TASK TO CARRY OUT —
Pull out every line below holding the word "will".

-- RECORDS FOR PROCESSING follows --

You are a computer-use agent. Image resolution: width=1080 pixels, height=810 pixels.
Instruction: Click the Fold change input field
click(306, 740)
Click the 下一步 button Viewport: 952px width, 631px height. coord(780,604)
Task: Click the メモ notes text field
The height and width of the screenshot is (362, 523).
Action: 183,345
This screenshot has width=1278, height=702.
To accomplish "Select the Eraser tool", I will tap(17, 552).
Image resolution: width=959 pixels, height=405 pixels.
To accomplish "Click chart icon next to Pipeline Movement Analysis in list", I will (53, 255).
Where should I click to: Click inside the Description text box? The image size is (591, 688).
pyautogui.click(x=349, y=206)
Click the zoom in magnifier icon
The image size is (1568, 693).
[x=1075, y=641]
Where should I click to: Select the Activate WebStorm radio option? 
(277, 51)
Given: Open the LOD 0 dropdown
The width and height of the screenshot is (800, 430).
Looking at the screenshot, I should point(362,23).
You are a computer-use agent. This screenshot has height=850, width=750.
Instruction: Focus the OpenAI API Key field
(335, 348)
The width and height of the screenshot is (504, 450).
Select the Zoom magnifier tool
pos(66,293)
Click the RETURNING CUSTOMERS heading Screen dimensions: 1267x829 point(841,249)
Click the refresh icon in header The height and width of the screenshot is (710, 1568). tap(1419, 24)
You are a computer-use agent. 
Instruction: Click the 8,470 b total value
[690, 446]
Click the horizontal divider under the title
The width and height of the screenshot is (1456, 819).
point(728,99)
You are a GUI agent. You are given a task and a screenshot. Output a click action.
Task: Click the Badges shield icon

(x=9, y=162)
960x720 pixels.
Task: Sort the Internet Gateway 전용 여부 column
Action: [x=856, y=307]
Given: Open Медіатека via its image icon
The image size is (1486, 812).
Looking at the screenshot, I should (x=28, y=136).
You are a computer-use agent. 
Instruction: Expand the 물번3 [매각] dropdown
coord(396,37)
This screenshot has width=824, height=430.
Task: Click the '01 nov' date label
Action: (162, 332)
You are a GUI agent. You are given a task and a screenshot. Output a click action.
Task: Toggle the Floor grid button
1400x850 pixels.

-- RECORDS FOR PROCESSING concluded --

WRITTEN ANSWER —
To accomplish "Select the Eraser tool", I will tap(17, 552).
To accomplish "Click chart icon next to Pipeline Movement Analysis in list", I will (53, 255).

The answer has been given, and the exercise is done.